AIM OF THE EXERCISE
Output only the lines from the line holding "The width and" through the close of the records, exactly as they appear, with all pictures omitted.

[Stored items]

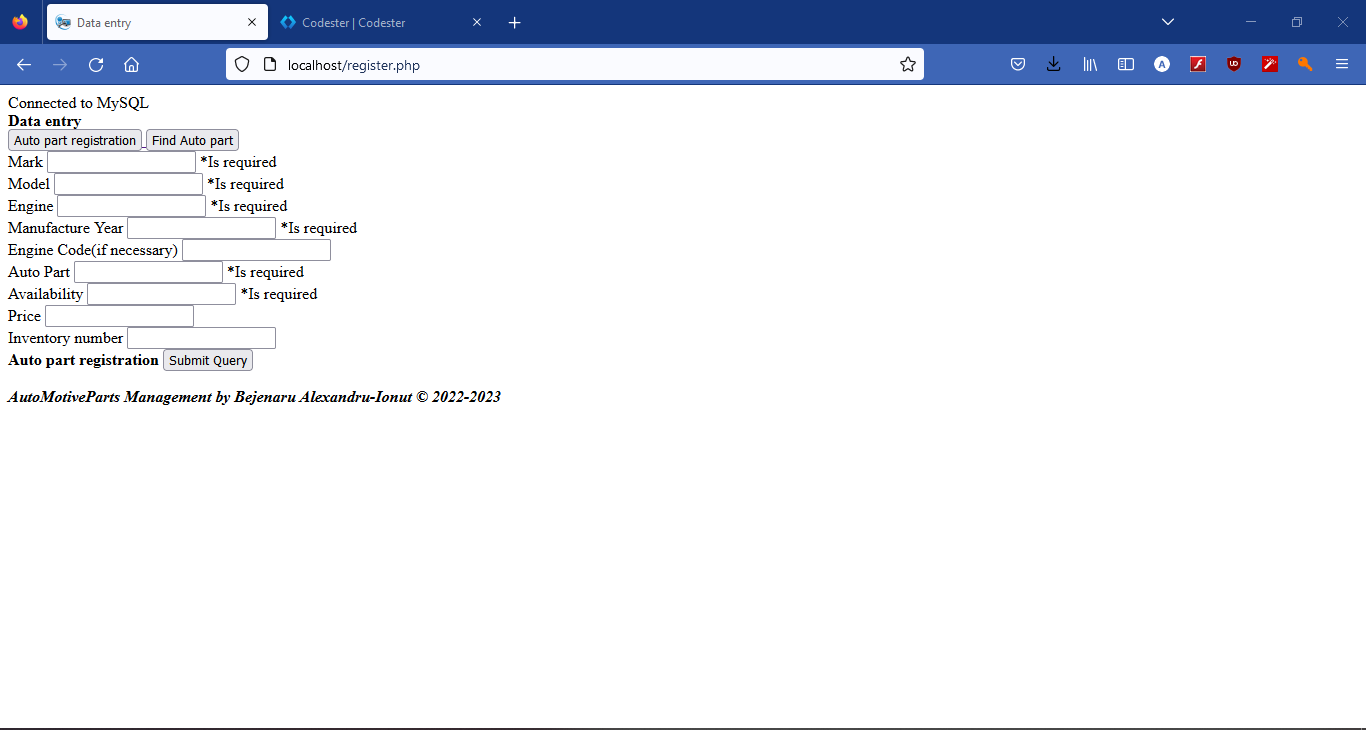Click the browser reload page icon
This screenshot has width=1366, height=730.
[96, 65]
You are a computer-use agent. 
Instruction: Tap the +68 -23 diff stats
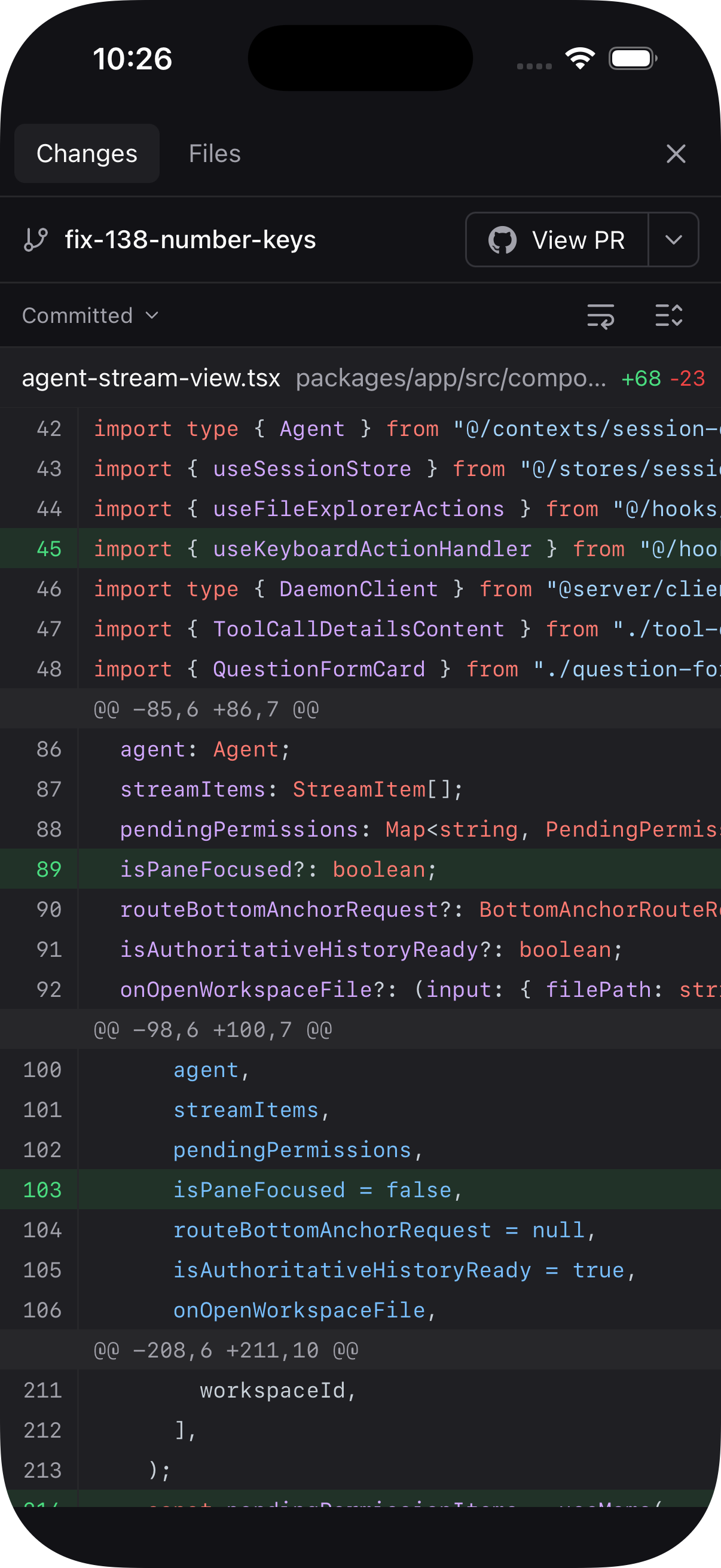(x=662, y=379)
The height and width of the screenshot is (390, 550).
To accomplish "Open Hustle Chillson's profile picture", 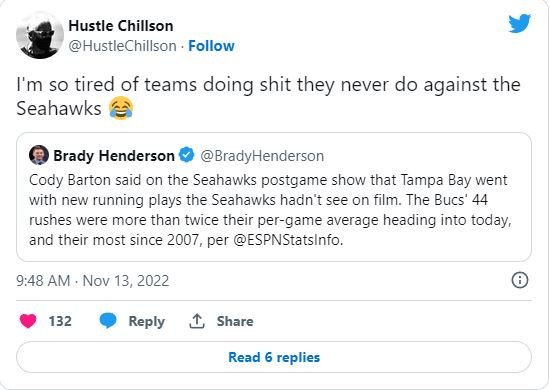I will [40, 35].
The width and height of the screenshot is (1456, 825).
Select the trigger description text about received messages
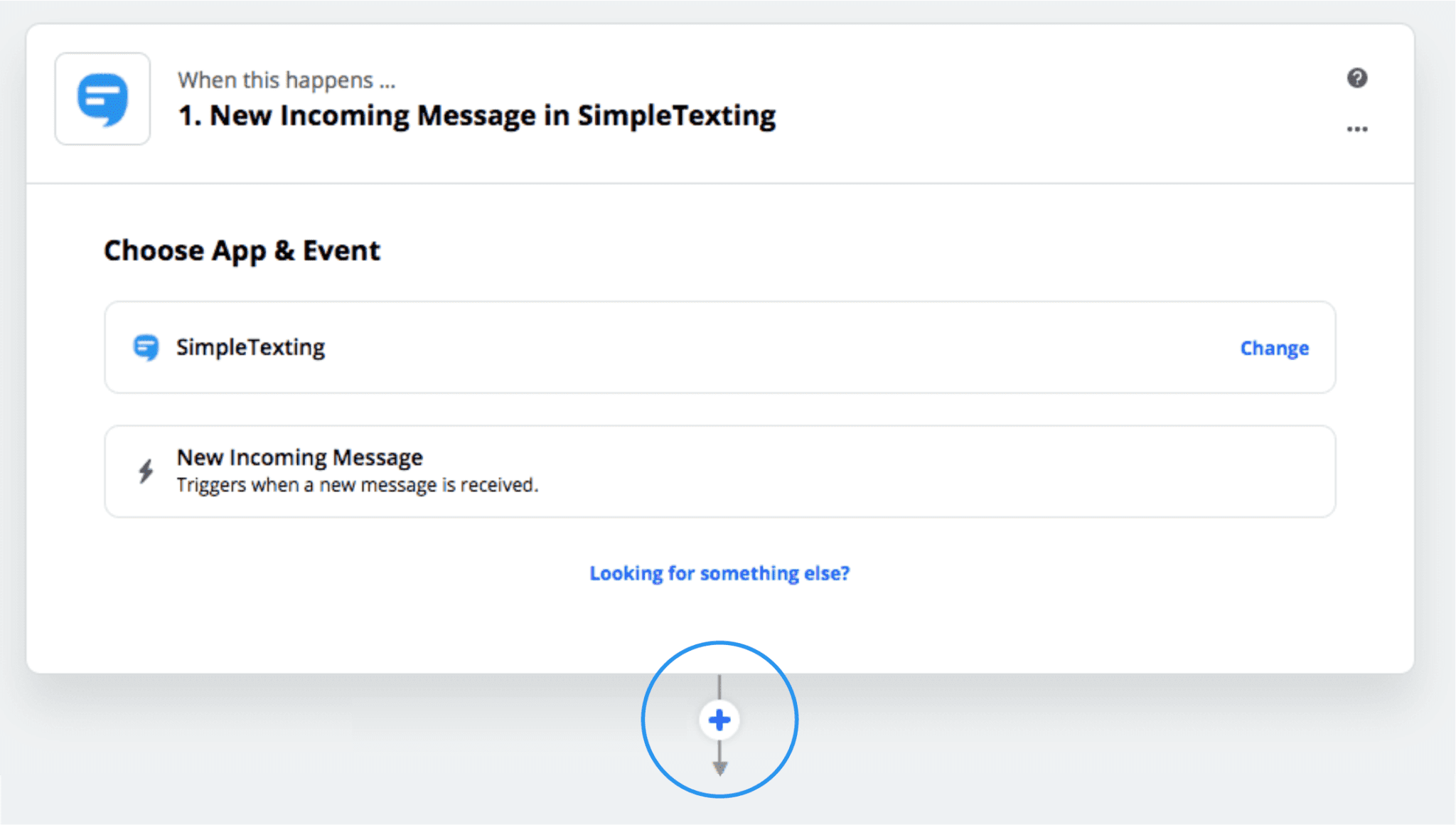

SOLUTION
The width and height of the screenshot is (1456, 825).
Select the trigger description text about received messages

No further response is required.